Ingrid let out a small scream.

‘You too, baby. One goes, you both go.’

‘Don’t do it, Owen. It’s stupid.’

‘Of course it’s not stupid. If I hadn’t shown up just now, you’d have shot yourself. And all because of him.’ Owen stared at me hard down the barrel of the gun. He was angry, but he wasn’t out of control. He was very much in control. He knew what he was doing and he was determined to do it.

‘I’m telling you. Give me the gun.’

Guy’s voice was firm. But Owen ignored it. He didn’t move his eyes away from me. I heard the click of the safety catch. He was going to pull the trigger.

‘OK, OK.’ Guy ran his fingers through his hair. His expression changed. From a state of confusion, he suddenly became focused. Angry. ‘You’re right, Owen,’ he said. ‘It is all this bastard’s fault. But let me think. There’s no point in shooting him and waiting for the police to arrive.’
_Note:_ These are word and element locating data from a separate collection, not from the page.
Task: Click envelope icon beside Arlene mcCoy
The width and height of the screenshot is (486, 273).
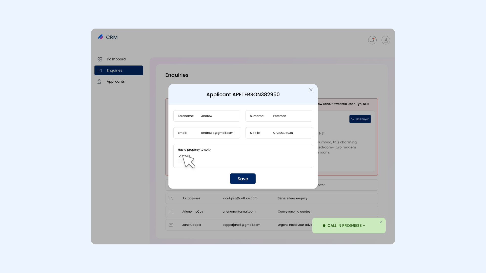Action: point(171,212)
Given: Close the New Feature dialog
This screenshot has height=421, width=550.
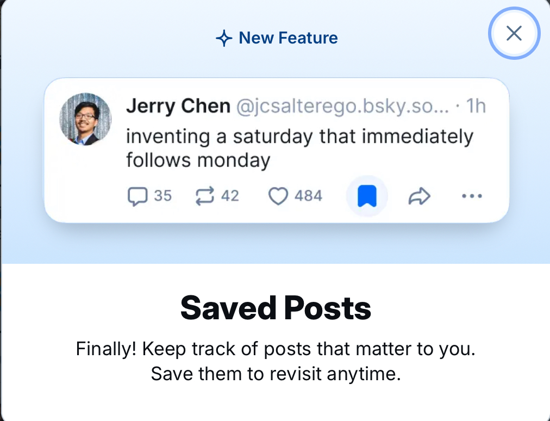Looking at the screenshot, I should coord(514,34).
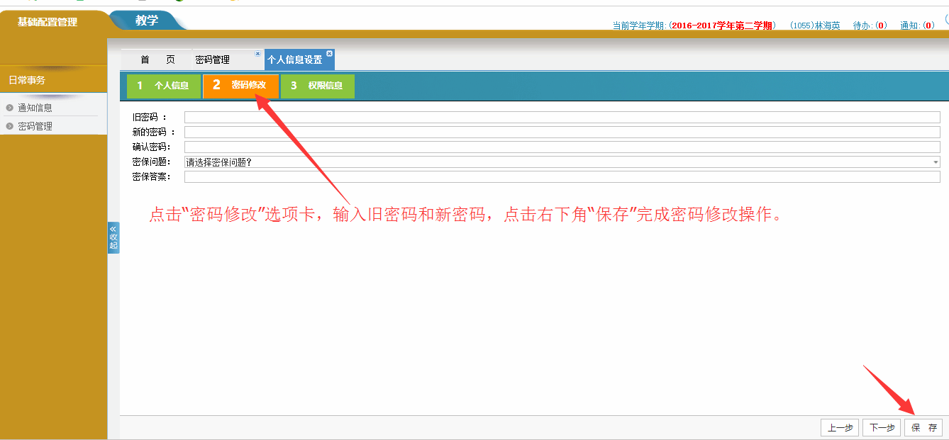Focus the 旧密码 input field
The height and width of the screenshot is (440, 949).
click(x=562, y=118)
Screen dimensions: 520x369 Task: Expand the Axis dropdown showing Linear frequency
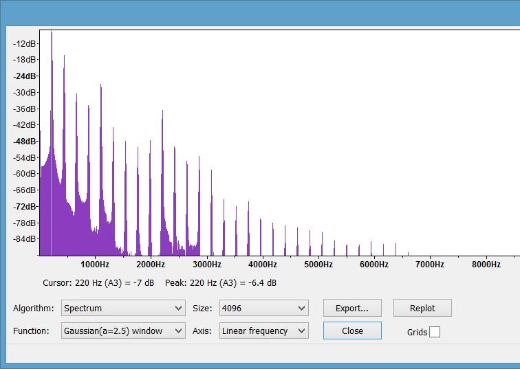[x=263, y=331]
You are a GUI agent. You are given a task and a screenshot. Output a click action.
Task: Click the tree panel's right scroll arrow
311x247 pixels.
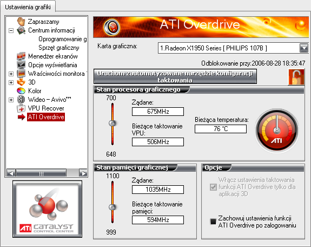[x=83, y=173]
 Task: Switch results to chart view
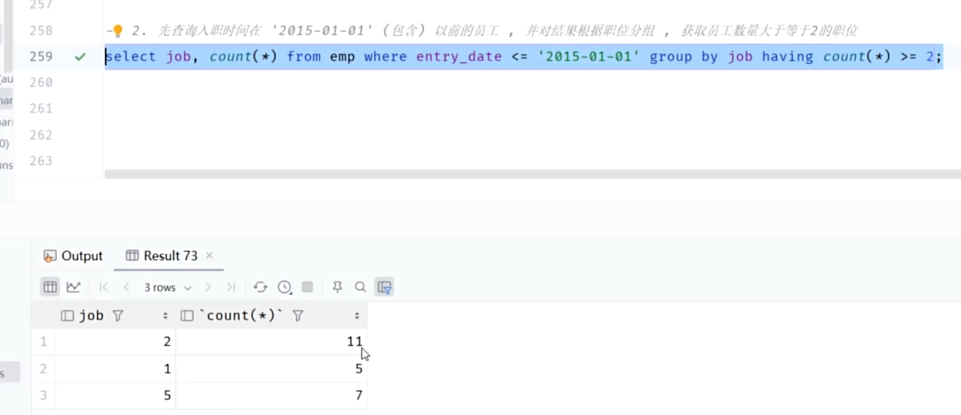[73, 287]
I stared at Guy. Had he gone mad? He looked very sane. Angry, but sane.

Owen stared at his brother too.

‘Guy?’ I said.

‘Shut the fuck up.’

‘Guy. You can’t let Owen do this.’

‘I said, shut the fuck up!’ Guy screamed. ‘Owen’s got it dead right. I should never have hired you. I shouldn’t have listened to you whining about Owen and Henry and my father. I shouldn’t have let you sell Ninetyminutes out from underneath me. I should have fired you months ago.’ He leapt out of his chair, placing his face inches from mine. It
was full of hate. I had never seen him like this, even in his worst moments.

Guy had cracked.

‘You speck of shit. You’re going to die, Davo, and I’m going to enjoy it when you do.’ He stepped back and spoke to his brother. ‘But we’ve got to think about this, Owen. Give ourselves time. Kill these two and then get out of the country before anyone realizes they’ve gone.’

Owen nodded his head. He didn’t actually smile, but you could see him swell with pleasure. His big brother was on his side. They were going to run off together, just the two of them, looking after each other as they should have done all along.

‘I’m gonna shoot the fucker,’ he said. Just to be clear.

‘Yeah, I know. But not here. Not now. We need to take them away somewhere.’

‘We can shoot them and move the bodies.’

‘Hey, let me do the thinking, will you?’ snapped Guy. ‘I sorted things after Dominique, I can sort things now. People will see us shifting bodies around. I’ll go and get your car and bring it back here. We’ll put them in alive, and take them somewhere a bit more remote. Maybe somewhere on the way to Dover. Give me the keys.’

Owen thought for a second and then reached into his pocket. He threw Guy a bunch. ‘I’ll get your passport while I’m at it. I’ve got mine here.’ He reached down into the bag by his desk and pulled out his own passport, showing it to Owen. ‘I won’t be long. Keep them covered. And if they try anything, shoot them. It’ll be messier, but we’ll figure something out.’